Twirling moustaches

A friend of mine let me know that my column from two weeks ago made a brief appearance at an Interfraternity Council meeting. I hope I'm not overstating my influence in guessing that it involved a burning effigy of myself and The Chronicle editors who allowed such an anti-IFC opinion to find its way onto the "Tower of Campus Thought and Action." Despite whatever colorful language uttered on my behalf, I'm glad to know people read my column.

With this proud honor of writing a column some people read comes drawbacks-namely, publishing retractions. You see, in my last column, I wrote, "this isn't to blame RLHS exclusively," and proceeded to lambaste selective living groups. My apologies to IFC and all SLGs indicted in my column; I failed to realize that RLHS should never, in fact, be relieved of any culpability for their actions. Ever.

This error was brought to my attention long before I wrote the column. First, when RLHS alerted me I would probably be living on Central Campus. Then, they said I would definitely be living on Central. Next, they said I would definitely be living on Central, but if my lottery number was low enough, I wouldn't know exactly where until August. Then I was assigned to Central, but 55 sophomores had no housing at all. And then, before solving that crisis, RLHS initiated a test-run of an emergency flyering campaign (please tell me you remember this-there was a flyer on every door saying "No need to panic. RLHS is simply testing its process for posting emergency notices as part of the University emergency notification process").

But, as [insert religious leader here] says... actually, I don't know what he or she would say, but I'm sure it would involve forgiving and forgetting, even in the case of RLHS. And so I did. In a symbolic gesture, I used my summer study abroad in China as a sort of rebirth: I allowed myself to believe that if a middling university in a developing country can provide quality housing, so can RLHS.

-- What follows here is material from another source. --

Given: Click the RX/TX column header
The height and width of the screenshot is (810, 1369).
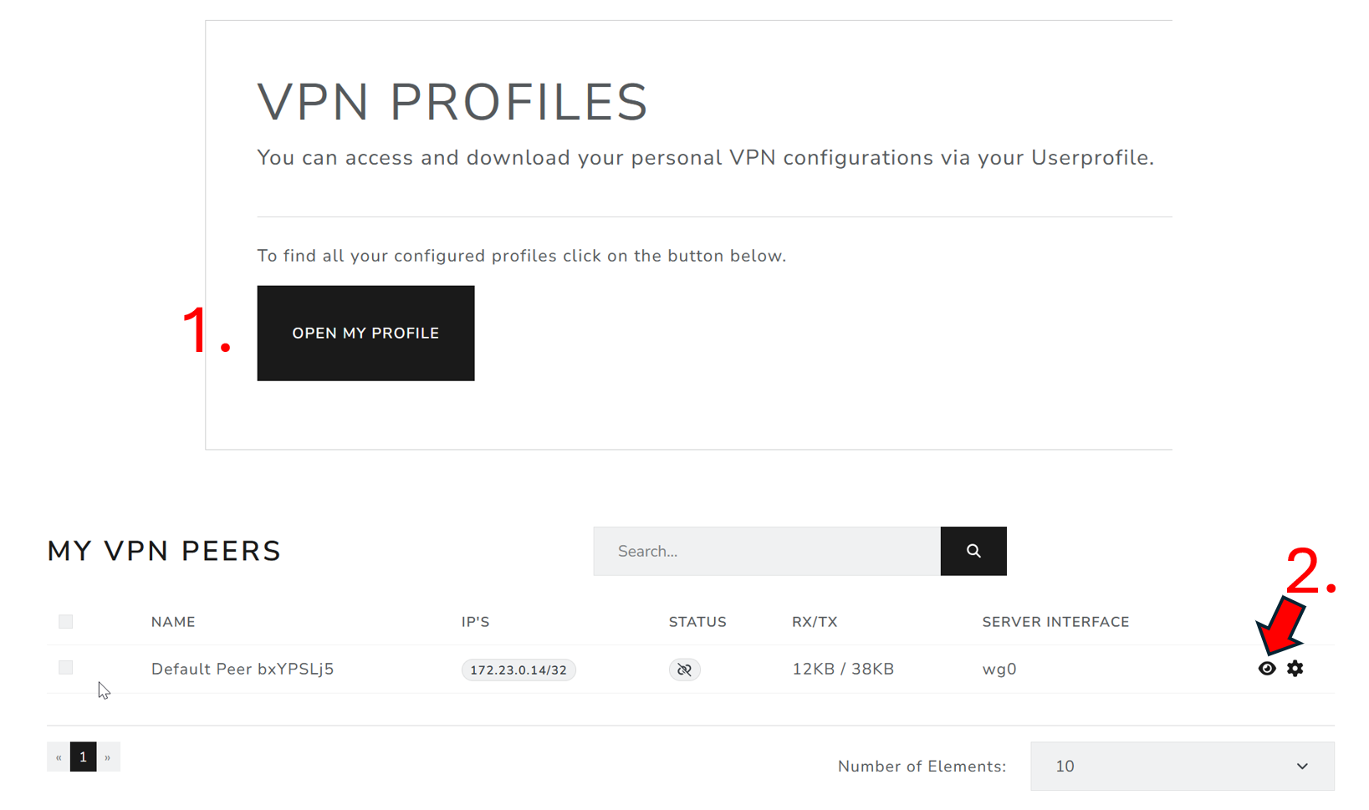Looking at the screenshot, I should coord(814,622).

And they proved me wrong again.

This year, they kicked off with a slew of winners, starting with the Great Double-Booking Fiasco of mid-July. Ah, the memories. RLHS helped solve their self-created housing crunch by putting four students into a double without telling them! Clever. With that warm-up under their belts, they began the school year in earnest with the "Quiet Hours" concept. Again, this upset students who were looking for something a little more coddling, like "Naptime" or "Potty Training." Not-so-finally (you think they're done making stupid policies?), RLHS rolled out its new lofting policy. You've heard enough about it recently, so I'll spare you the details and just summarize: RLHS has finally proved to me that they will never think about, listen to or care about students.

I'm finally done believing that such a long track record of incompetence can signify anything but a total disregard for students. I'm not one for ad hominem attacks, and I truly don't believe that the leadership of RLHS is actually absent-minded enough to have simply slipped up so consistently. So there's only one conclusion to be drawn: RLHS is literally a boardroom full of villainous scoundrels, twirling their moustaches, grinning maniacally and plotting their next move to harm students' housing experience. No matter how many resolutions Campus Council passes, RLHS will always work in a way that seems at odds with our best interests.

What's the solution? If RLHS solicits your advice, ask for the exact opposite of what you actually want. Instead of sending them e-mails with headings like "Please let me keep my loft" or "I showed up to my room this afternoon and someone I don't know was already living there," use reverse psychology. A good "I have too much freedom on East Campus" or "Pretty please? Can you relocate me?" should do the trick. As long as we make a concerted effort to never let the powers that be know what it is we actually want, they can't prevent us from getting it.

Danny Lewin is a Trinity junior. His column runs every other Wednesday.